APS William James Fellow Eleanor E. Maccoby, widely considered to be one of the most influential psychological scientists of the 20th century, passed away December 11 at the age of 101. She is recognized worldwide for her research on gender development and differentiation and parent-child relationships.
Maccoby was the first woman to serve as chair of Stanford University’s Department of Psychology, holding that position from 1973 to 1976. At Stanford, she was associated with the university’s Center for the Study of Families, Children and Youth, where she became known for research on the social and intellectual development in children. She made key contributions to the study of differential development in girls and boys, infants’ emotional attachments, and the effects of divorce on children.
The author or coauthor of 11 books, Maccoby is best known for the 1980 book, The Psychology of Sex Difference, co-authored with APS Fellow Carol Nagy Jacklin. In the book, they reviewed evidence of psychological differences between the sexes in an effort to determine which beliefs were based in fact and which were not. They also discussed major theories about the basis of sex differentiation, arguing that, in addition to being influenced by their biology and social environment, children engaged in what they called “self-socialization.” The book challenged widely held stereotypes about the innate differences between boys’ and girls’ abilities.

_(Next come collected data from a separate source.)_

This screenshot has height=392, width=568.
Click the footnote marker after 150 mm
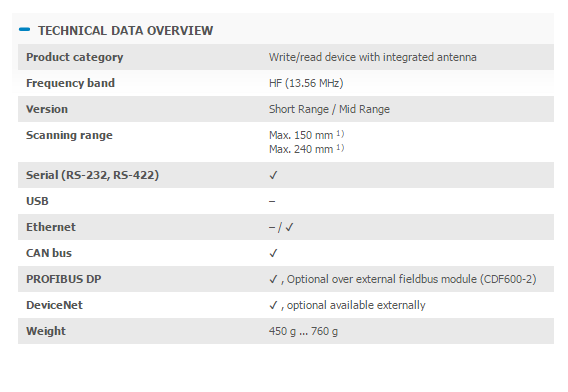point(340,134)
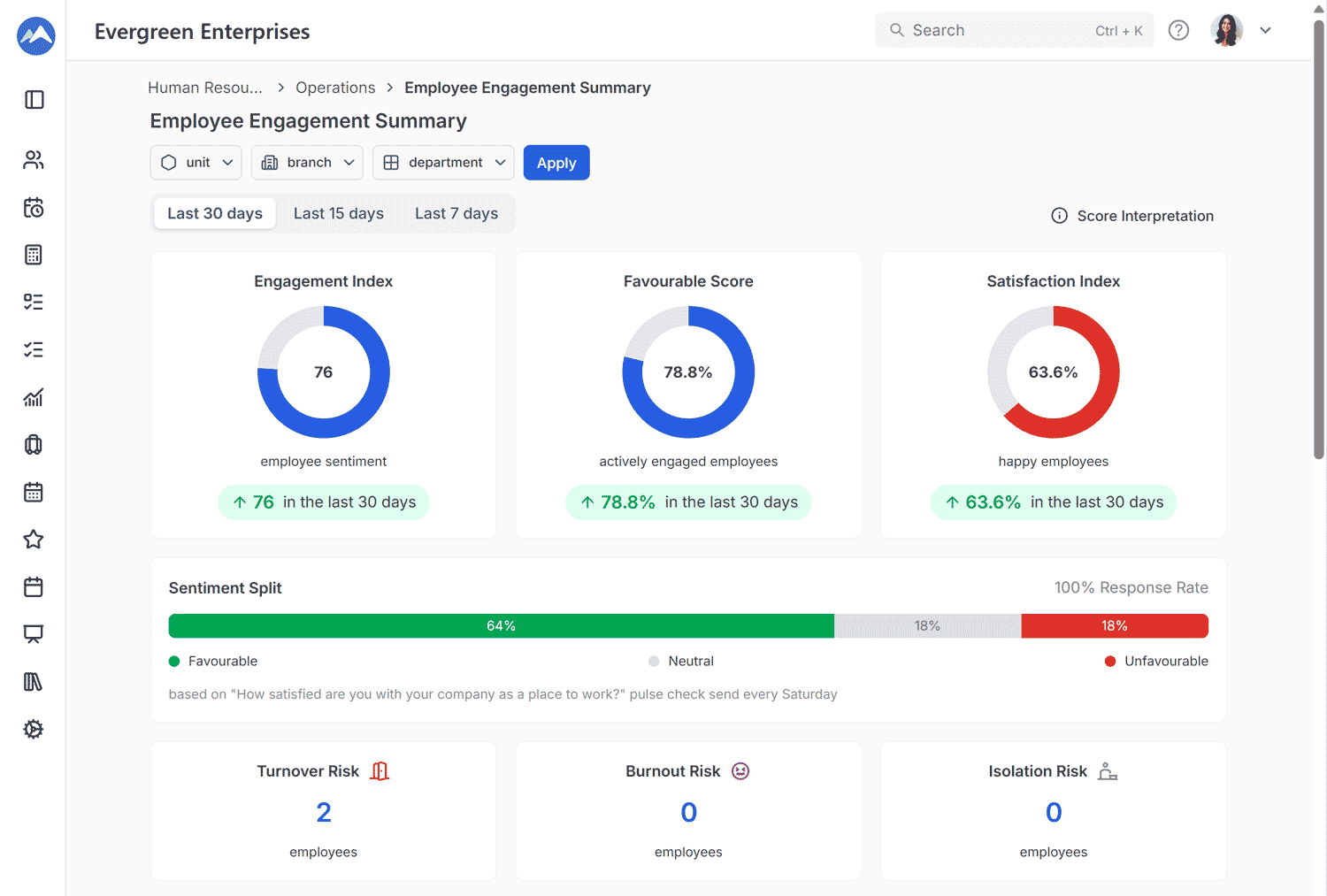
Task: Switch to the Last 15 days tab
Action: [338, 214]
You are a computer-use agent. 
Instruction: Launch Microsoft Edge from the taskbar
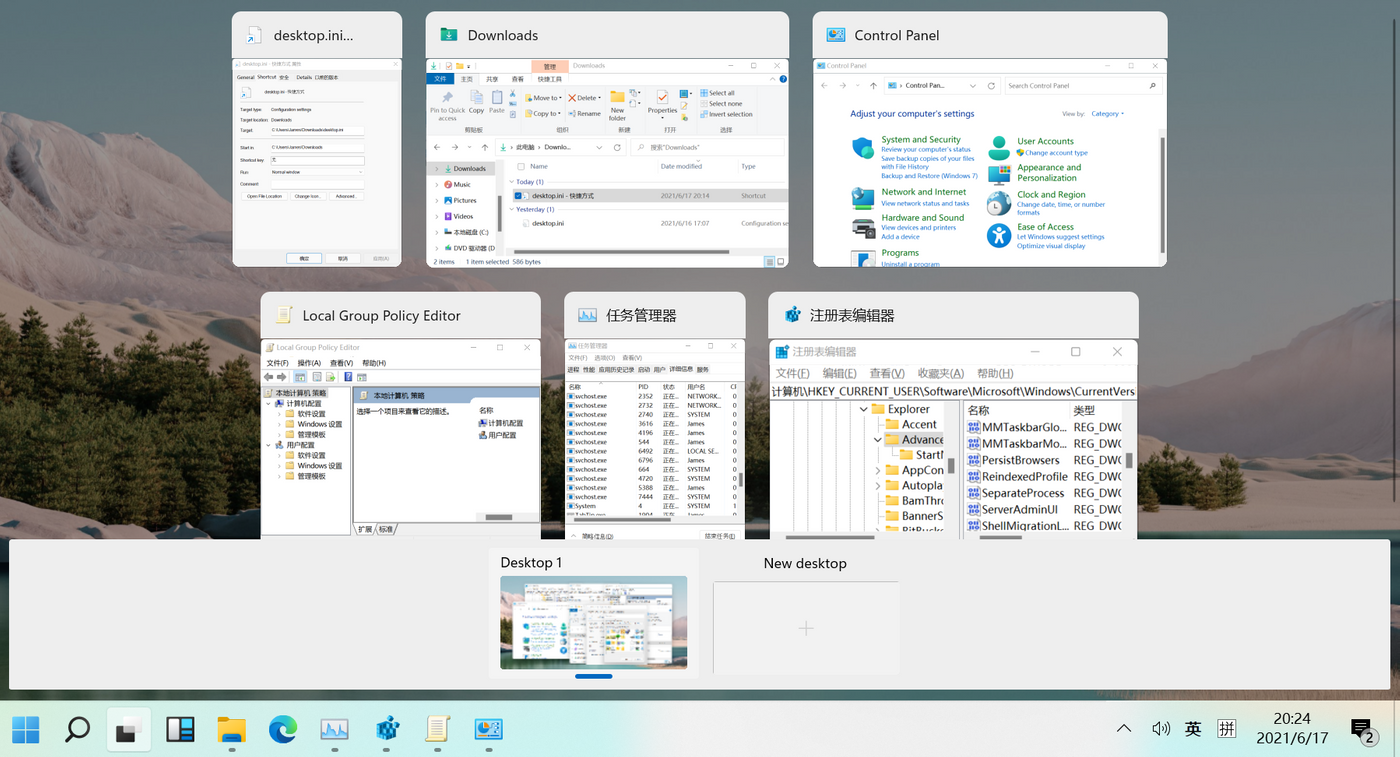click(x=283, y=730)
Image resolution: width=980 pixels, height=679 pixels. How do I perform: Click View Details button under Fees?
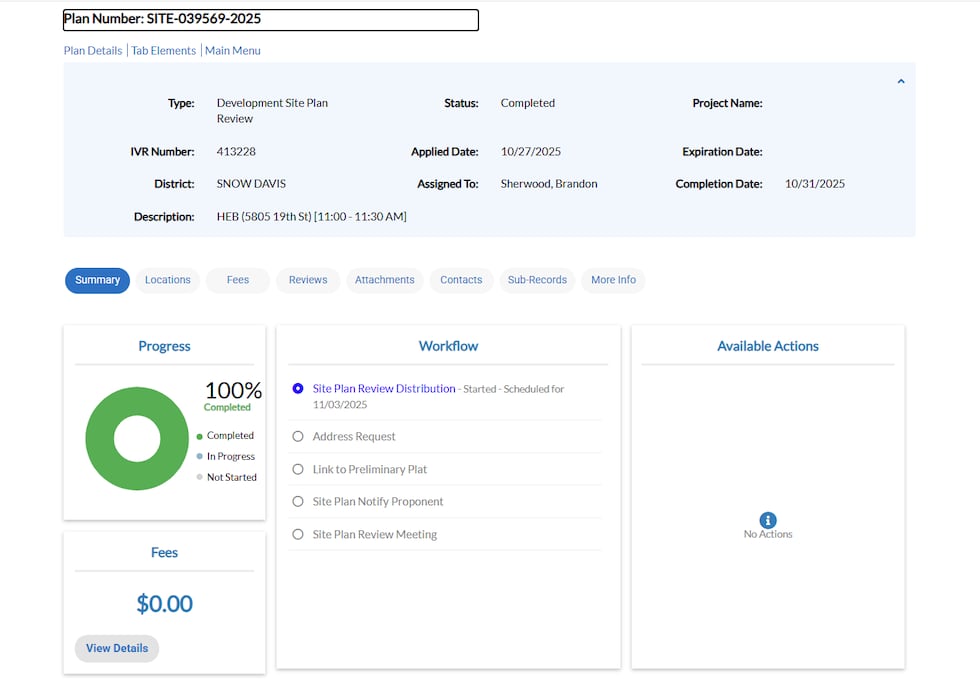click(x=117, y=648)
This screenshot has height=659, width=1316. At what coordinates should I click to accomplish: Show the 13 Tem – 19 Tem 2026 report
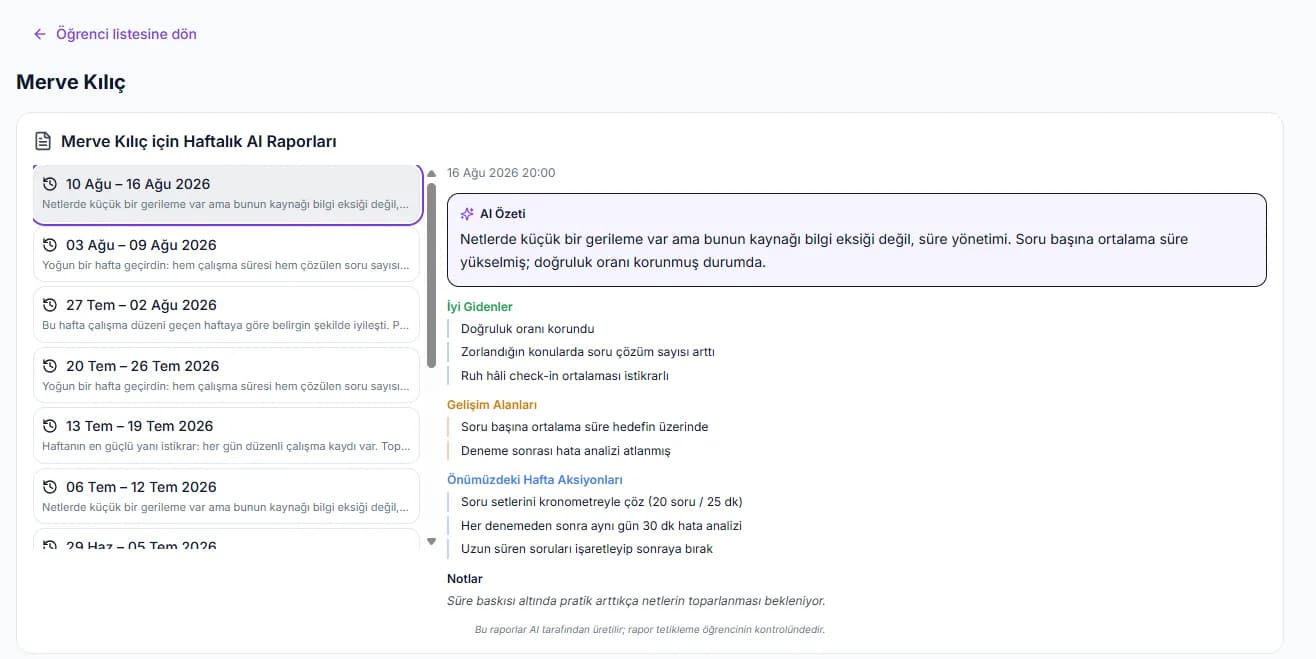[226, 436]
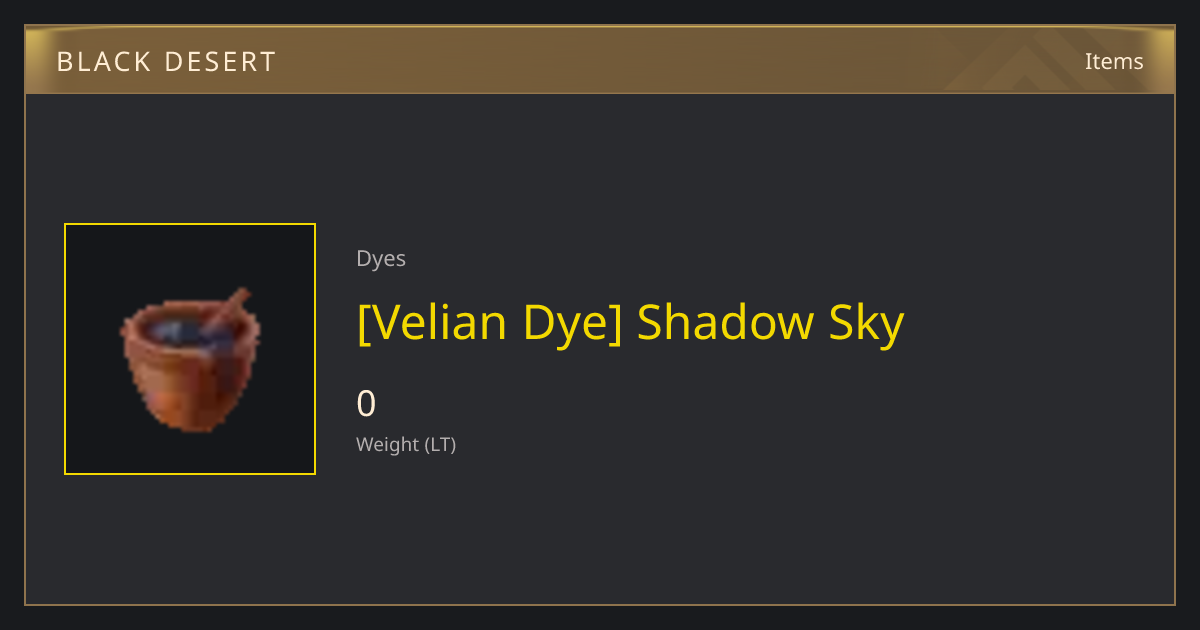
Task: Click the [Velian Dye] Shadow Sky title
Action: click(x=630, y=323)
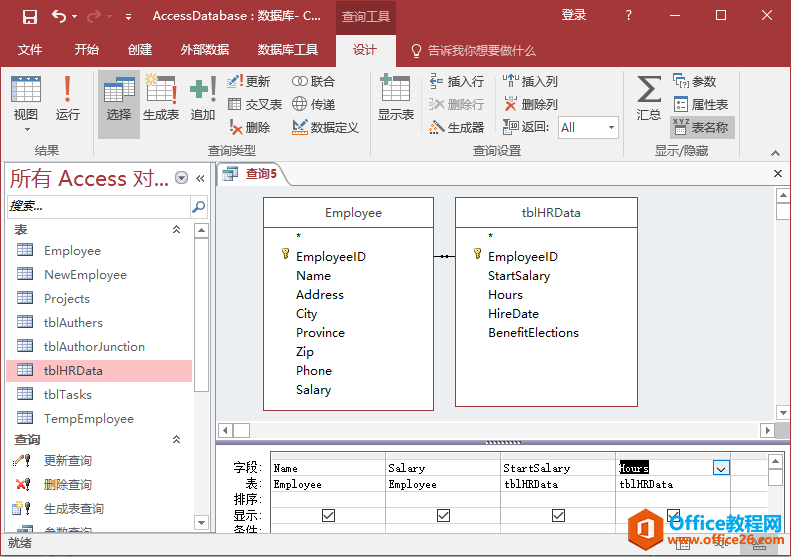Click the Save icon in title bar

pos(30,16)
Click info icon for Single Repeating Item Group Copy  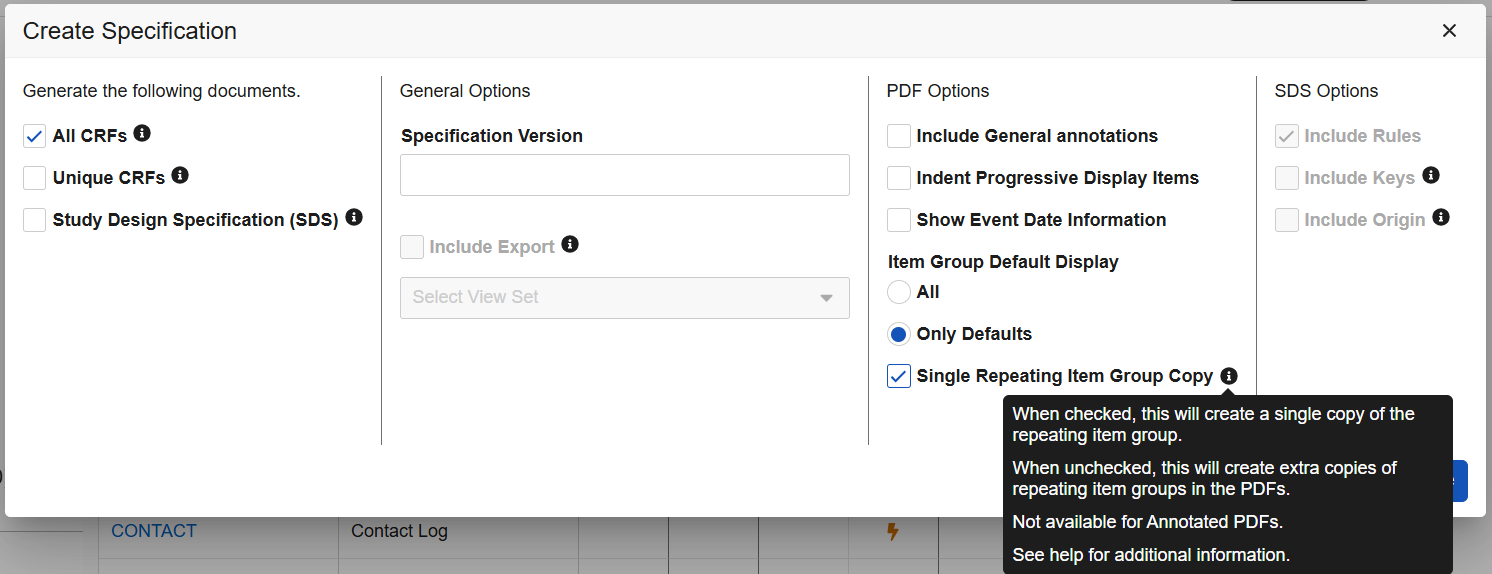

In the 1980s, Maccoby co-led a groundbreaking study of the effects of divorce on children. She followed about 1,000 California families who began divorce proceedings in 1984-85 and found that fathers stayed substantially involved with their children over time even though mothers remained the primary caretakers.
In the later stages of her career, Maccoby explored how gender identity helps shape our lives in families, schools, relationships, and the workplace. In a 2013 interview for the APS video series Inside the Psychologist’s Studio, Maccoby told APS Past President Kay Deaux that she became interested in gender issue because “professional women at that time in a sense lived with the consequences of sexism. A group of us did work to try to see if we could redress some of those things.”
Among her many honors, Maccoby was elected to the National Academy of Sciences in 1993.